More obliquely, the filmmaker reminds viewers of a long-ago era, before the 24/7 news cycle and social media, when Americans got the same story at the same time. In this case the common culture was expressed by way of newsmen like Walter Cronkite and David Brinkley, who managed to find just the right words at times of unspeakable, confounding loss.

Parkland captures the sadness, solemnity and surreal weirdness of it all. But it also honours the dignity of those accidental participants whose lives would be forever marked by the JFK assassination: When Zapruder negotiates with Life magazine to publish stills from what amounts to an inadvertent snuff film, he insists that the most graphic frames be excised.

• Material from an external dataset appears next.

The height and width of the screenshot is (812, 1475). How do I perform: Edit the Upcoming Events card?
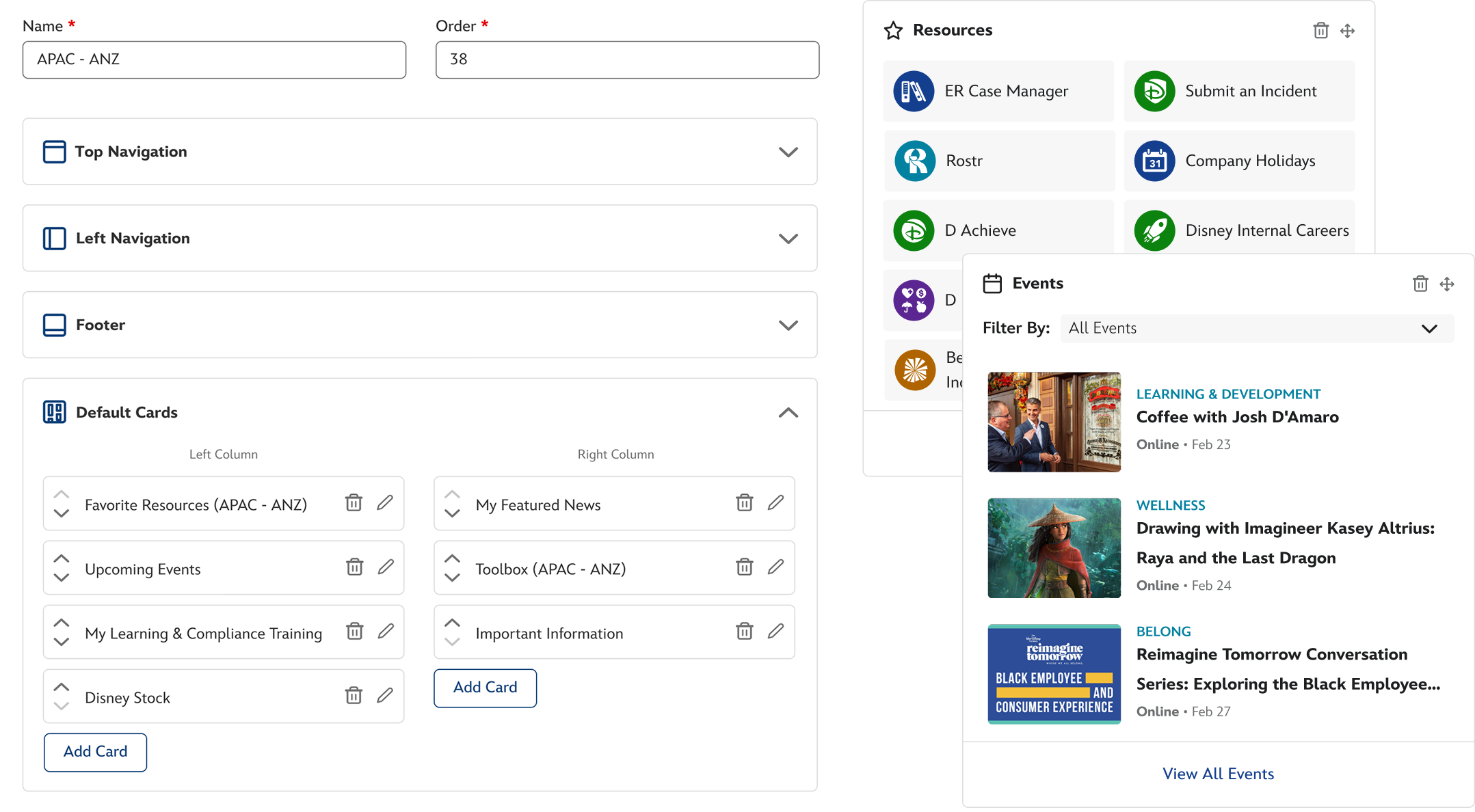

Improbably, the most affecting figure in Parkland is Oswald’s brother, Robert, played by Dale in a quietly galvanising portrayal of a man whose fundamental decency informs every simple act and word left unsaid.

Dale is revelatory in a film that, while perhaps not conventionally entertaining, successfully acquits its mission: to tell us that this happened, and what it might have felt like to be a numb, grieving, reluctant witness. – Washington Post

If you liked Flight or Captain Phillips you will like this.